Hannegan's Cove - Cover

Hannegan's Cove

Copyright© 2012 by Wes Boyd

Chapter 2

If he had been given a choice in the matter, Randy would have preferred to sleep in most mornings, but he rarely got the chance to do it. The alarm went off at six o'clock whether he liked it or not since Nicole had to be at school at 7:30. His time of getting into the office was a little more flexible; in theory he didn't have to be there until eight, but in practice in the summer he had to be there earlier and could let it slide some in the winter. Still, he didn't think it was fair for Nicole to have to get up and around while he stayed snug in a nice warm bed, which seemed empty without her in it anyway.

He was still half-awake, cursing the alarm clock as an instrument of the devil, when he noticed that the wind noise that had been so prominent the night before had died down significantly. The storm was supposed to blow through in the night, and apparently it had. Nicole's pregnancy meant that she had first call on the bathroom off the bedroom in the morning. While she headed that way, he sat up, groaned, cursed, farted, then pulled on underwear, a T-shirt, and socks as his concession to the fact that he was going to have to face the day.

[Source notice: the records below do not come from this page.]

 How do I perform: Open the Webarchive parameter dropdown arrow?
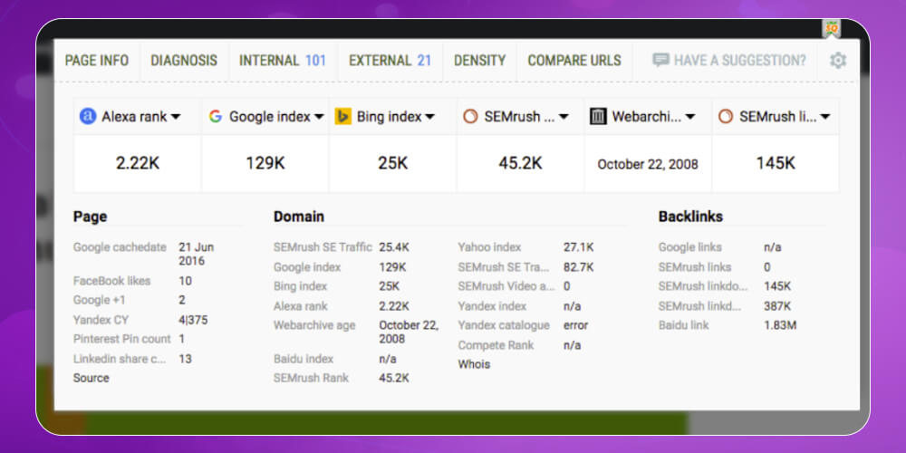click(690, 117)
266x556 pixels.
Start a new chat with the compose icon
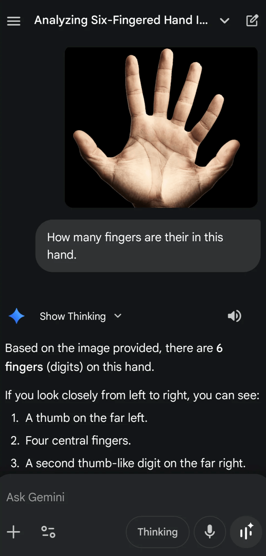(252, 21)
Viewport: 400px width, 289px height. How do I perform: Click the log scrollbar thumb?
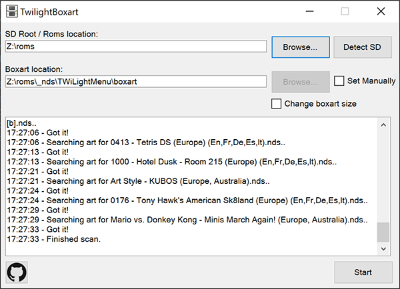pos(383,232)
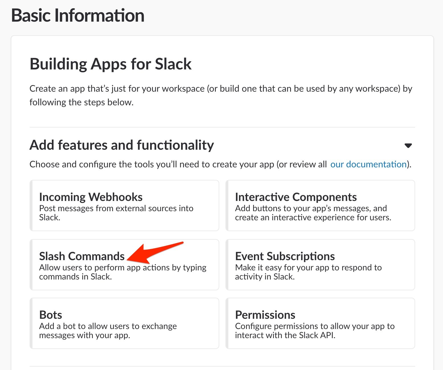Choose the Bots feature card title
This screenshot has width=443, height=370.
pyautogui.click(x=50, y=315)
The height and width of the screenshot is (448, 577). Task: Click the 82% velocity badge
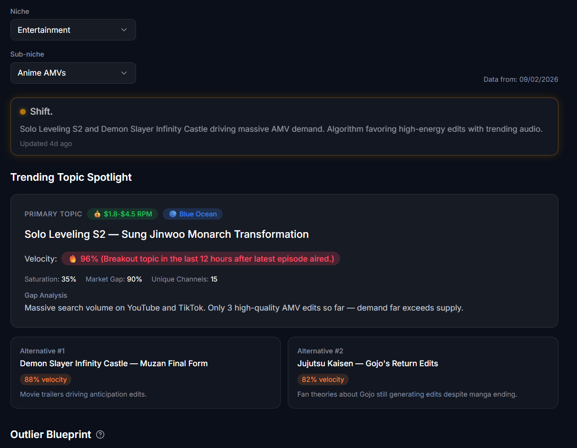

On his way over to the closet to select pants for the day, he stopped and took the time to look out the bedroom window, which overlooked the driveway. Preach and Crystal's car was pretty well buried in snow, six to eight inches of it from what he could tell in the yard light. He could see that the street beyond had been plowed, although it still bore a thin skin of snow; the street crews had been out early. "Jeez," he said loudly enough for Nicole to hear, "It looks like we had a pot load of it."

"I thought so," her voice came drifting from the open door of the bathroom. "It'd be nice if we had a snow day. I could stand to go right back to bed."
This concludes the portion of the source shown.